(Data for this task)

▬▬▬▬▬▬▬▬▬▬

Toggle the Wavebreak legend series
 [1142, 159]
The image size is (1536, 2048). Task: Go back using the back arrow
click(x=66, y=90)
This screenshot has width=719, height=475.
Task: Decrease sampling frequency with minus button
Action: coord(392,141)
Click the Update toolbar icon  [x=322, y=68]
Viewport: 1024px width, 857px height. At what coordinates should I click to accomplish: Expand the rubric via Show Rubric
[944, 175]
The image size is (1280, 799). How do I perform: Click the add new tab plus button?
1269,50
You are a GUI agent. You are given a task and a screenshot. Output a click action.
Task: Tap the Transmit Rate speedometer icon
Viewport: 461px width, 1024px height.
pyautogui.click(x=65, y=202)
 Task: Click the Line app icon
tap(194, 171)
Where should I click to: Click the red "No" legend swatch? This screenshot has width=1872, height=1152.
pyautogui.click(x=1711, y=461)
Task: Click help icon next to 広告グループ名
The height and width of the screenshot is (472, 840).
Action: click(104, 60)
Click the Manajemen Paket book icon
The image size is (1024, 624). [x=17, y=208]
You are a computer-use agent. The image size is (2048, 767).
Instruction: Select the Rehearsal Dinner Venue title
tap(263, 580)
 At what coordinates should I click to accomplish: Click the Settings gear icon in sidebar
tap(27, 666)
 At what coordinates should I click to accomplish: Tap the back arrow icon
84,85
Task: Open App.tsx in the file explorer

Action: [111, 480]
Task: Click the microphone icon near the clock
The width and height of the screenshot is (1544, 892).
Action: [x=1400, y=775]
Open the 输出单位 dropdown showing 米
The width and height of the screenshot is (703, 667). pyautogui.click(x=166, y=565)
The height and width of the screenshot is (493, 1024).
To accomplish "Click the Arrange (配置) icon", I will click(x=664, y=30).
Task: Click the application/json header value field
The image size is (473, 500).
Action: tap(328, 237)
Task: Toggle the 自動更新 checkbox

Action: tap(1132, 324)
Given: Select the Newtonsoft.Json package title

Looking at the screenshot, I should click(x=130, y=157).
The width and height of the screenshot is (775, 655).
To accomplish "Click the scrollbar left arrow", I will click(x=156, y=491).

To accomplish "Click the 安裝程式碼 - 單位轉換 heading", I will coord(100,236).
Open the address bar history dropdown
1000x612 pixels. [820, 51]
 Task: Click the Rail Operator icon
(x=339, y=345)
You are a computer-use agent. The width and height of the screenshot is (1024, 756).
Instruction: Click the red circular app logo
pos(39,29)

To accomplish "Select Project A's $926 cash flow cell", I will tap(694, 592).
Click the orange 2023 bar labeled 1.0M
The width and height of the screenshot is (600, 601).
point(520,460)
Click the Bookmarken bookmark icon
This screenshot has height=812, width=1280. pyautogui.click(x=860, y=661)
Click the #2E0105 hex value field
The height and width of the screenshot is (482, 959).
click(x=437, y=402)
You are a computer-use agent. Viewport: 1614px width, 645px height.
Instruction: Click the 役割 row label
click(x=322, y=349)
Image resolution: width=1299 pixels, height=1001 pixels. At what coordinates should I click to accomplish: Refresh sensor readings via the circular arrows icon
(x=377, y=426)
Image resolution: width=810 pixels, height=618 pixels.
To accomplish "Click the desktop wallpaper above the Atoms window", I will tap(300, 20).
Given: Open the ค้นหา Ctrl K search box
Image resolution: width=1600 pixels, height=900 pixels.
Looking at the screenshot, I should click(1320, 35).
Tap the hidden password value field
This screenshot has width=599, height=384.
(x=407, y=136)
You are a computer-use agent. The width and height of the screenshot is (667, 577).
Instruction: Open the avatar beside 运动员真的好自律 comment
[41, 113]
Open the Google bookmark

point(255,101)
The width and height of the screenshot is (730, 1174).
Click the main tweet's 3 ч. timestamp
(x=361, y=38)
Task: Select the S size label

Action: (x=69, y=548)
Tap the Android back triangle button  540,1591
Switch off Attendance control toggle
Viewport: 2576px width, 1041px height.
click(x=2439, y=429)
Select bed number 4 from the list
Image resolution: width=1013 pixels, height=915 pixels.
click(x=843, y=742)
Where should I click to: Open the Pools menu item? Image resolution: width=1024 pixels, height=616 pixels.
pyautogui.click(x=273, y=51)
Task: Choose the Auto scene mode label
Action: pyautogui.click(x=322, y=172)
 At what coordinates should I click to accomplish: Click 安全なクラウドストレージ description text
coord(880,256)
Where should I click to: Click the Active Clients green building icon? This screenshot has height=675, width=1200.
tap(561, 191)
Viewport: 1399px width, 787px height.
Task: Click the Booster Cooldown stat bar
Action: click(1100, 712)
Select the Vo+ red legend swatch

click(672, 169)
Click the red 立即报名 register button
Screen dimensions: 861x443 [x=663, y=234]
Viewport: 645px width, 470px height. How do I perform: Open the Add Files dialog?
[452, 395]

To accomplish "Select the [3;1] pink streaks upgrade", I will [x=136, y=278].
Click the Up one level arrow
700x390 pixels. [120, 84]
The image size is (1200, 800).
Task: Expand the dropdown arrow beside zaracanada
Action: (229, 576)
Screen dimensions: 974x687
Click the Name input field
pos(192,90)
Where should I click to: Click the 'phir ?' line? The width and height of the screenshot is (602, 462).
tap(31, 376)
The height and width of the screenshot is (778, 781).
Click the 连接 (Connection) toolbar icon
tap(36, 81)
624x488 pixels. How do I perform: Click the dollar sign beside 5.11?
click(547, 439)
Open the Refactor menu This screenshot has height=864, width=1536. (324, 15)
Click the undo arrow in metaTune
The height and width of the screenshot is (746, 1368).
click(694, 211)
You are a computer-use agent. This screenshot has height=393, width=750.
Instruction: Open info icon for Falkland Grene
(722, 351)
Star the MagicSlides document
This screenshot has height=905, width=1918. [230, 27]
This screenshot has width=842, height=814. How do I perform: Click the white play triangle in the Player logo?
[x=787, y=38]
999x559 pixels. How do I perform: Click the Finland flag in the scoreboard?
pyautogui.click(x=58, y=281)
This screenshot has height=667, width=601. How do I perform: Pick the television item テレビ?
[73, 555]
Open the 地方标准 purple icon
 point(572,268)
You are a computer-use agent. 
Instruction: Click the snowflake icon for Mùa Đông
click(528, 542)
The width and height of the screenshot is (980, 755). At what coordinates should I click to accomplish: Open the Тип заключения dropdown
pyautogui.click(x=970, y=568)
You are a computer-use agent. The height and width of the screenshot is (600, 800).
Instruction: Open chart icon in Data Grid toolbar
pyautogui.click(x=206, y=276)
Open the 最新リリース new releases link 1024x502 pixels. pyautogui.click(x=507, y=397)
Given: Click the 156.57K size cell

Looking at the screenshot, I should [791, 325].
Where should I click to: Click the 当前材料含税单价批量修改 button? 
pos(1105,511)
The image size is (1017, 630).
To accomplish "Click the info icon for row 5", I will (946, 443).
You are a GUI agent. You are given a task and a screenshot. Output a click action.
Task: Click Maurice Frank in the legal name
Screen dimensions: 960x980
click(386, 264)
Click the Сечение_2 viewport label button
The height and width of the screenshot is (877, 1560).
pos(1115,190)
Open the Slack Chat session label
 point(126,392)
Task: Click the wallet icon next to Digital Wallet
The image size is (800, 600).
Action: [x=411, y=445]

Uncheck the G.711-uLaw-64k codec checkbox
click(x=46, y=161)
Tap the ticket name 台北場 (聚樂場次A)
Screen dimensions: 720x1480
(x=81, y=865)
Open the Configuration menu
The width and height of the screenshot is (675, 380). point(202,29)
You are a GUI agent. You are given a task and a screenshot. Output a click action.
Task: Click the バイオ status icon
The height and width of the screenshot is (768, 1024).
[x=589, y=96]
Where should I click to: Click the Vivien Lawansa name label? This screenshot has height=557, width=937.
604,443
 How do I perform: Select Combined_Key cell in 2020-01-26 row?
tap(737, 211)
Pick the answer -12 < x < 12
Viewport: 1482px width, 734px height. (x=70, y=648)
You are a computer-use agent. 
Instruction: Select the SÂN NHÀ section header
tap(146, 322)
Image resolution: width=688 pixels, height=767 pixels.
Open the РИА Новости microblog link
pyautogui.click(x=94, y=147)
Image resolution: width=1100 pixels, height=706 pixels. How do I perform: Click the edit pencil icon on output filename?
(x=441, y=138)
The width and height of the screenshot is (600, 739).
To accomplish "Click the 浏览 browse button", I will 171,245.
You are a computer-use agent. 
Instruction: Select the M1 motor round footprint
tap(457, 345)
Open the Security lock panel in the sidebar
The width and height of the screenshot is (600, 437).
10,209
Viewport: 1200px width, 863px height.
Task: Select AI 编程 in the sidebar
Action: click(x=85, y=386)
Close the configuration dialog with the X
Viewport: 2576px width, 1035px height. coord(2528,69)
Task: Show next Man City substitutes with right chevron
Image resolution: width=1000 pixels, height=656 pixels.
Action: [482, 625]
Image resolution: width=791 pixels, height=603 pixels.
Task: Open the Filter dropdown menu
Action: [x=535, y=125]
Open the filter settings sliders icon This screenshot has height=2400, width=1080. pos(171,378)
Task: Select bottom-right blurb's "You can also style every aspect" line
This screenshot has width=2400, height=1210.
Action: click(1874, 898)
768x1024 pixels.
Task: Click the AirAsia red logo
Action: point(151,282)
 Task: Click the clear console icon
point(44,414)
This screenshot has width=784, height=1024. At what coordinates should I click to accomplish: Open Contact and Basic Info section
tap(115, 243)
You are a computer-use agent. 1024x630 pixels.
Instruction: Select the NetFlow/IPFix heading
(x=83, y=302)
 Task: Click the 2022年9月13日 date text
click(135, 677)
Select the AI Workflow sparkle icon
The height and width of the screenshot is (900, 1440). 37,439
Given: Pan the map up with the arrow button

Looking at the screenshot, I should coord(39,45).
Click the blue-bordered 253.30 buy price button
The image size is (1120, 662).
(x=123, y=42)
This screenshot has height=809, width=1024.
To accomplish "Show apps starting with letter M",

▬▬▬▬▬▬▬▬▬▬

(Problem requirements) Scan the records above and show every line in which the word "right" occurs.

(Solution)
Task: Show next Man City substitutes with right chevron
Task: Select bottom-right blurb's "You can also style every aspect" line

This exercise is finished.